Even though the Hornets won their last tournament, senior Tiffany Nichols said she did not think they were playing to the best of their abilities in the fall due to external conflicts.
“We really grinded it out,” Nichols said. “It was really good considering the circumstances, but we can definitely do better.”
Nichols played in three out of the four tournaments, placing in the top 30 twice.
The women started out the season with two back-to-back heavily rain induced tournaments and then were involved in a car accident while heading to their third tournament, the SCU Colby Invitational, in San Jose, Calif.
Women’s golf head coach David Sutherland is entering his seventh season at Sac State and said he is happy to have everybody back competing, knowing they are healthy after recovering from back related issues, concussions and whiplash sustained in the car accident.
“This team has the ability to be best team I have ever coached,” Sutherland said. “We have a ton of talent and a lot of real positive energy.”
The Big Sky 2014 preseason coaches’ poll unanimously picked Sac State to finish second in conference by receiving one first place vote behind Portland State, The Vikings claimed 10 first-place votes entering as the preseason favorite. Southern Utah, defending champion Northern Arizona and Montana rounded out the top five.

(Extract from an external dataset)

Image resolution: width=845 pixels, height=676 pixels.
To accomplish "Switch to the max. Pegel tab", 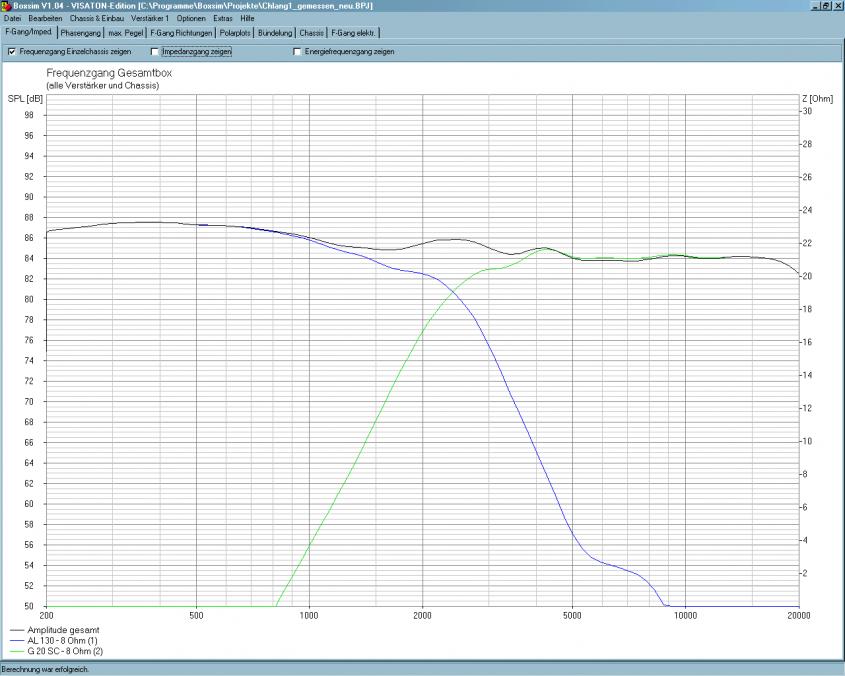I will 126,33.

“I have no real issue with us being picked second, but that doesn’t mean we are going to finish second,” Sutherland said. “We can compete with anybody including Portland State.”

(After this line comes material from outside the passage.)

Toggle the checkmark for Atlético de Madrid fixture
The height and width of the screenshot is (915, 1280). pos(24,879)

Sutherland believes they have a shot to win the conference championship and said this is the most balanced women’s team he has coached in his tenure.
“The strength of our team is our ability to compete one through five; I don’t feel like this is a team that has one sort of elite player that we have to rely on like we’ve had in the past,” Sutherland said.

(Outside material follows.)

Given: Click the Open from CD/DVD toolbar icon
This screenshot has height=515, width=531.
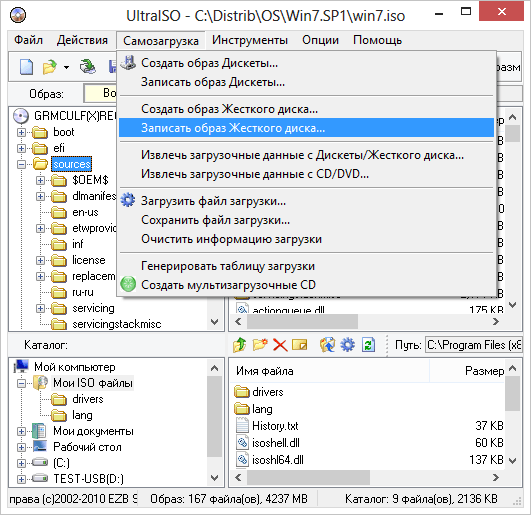Looking at the screenshot, I should 87,66.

He believes most of the team’s success has come from the women’s positive and competitive energy they display off the course, which carries over into their play.
Sac State will be returning four out of their five contributors from the 2013 Big Sky Championship, including Nichols, who led the team with a stroke average of 77.19 in 26 rounds.
The team had two players who competed in all four of its fall tournaments: including sophomore Rockelle Sande and junior Sagee Palavivatana, while freshman Chloe Bartek senior, Lisa Persson and Nichols competed in all but one tournament after withdrawing from the SCU Colby Invitational.
Palavivatana has been a contributor to the teams success thus far when she tied for fourth overall with a score of 76-75-73-224 at the Rainbow Wahine Invitational.
She has said her ability to stay positive for her teammates and overall attitude on the course has helped her confidence.
“I have a lot of faith in the team and I feel like we have a strong team,” Palavivatana said. “There are a couple of veterans and I think we can take first or win it all.”
With a three month winter break in between the season, Palavivatana said the team’s momentum will carry over and confidence from winning the last tournament heading into the spring will benefit them.
“I believe that now that we have won our first tournament, I could say that we’re hungry for our second one and I think winning the second one will be easier than the first,” Palavivatana said.
The team opened up its season at the Matador Invitational in Simi Valley, Calif. on Feb. 10.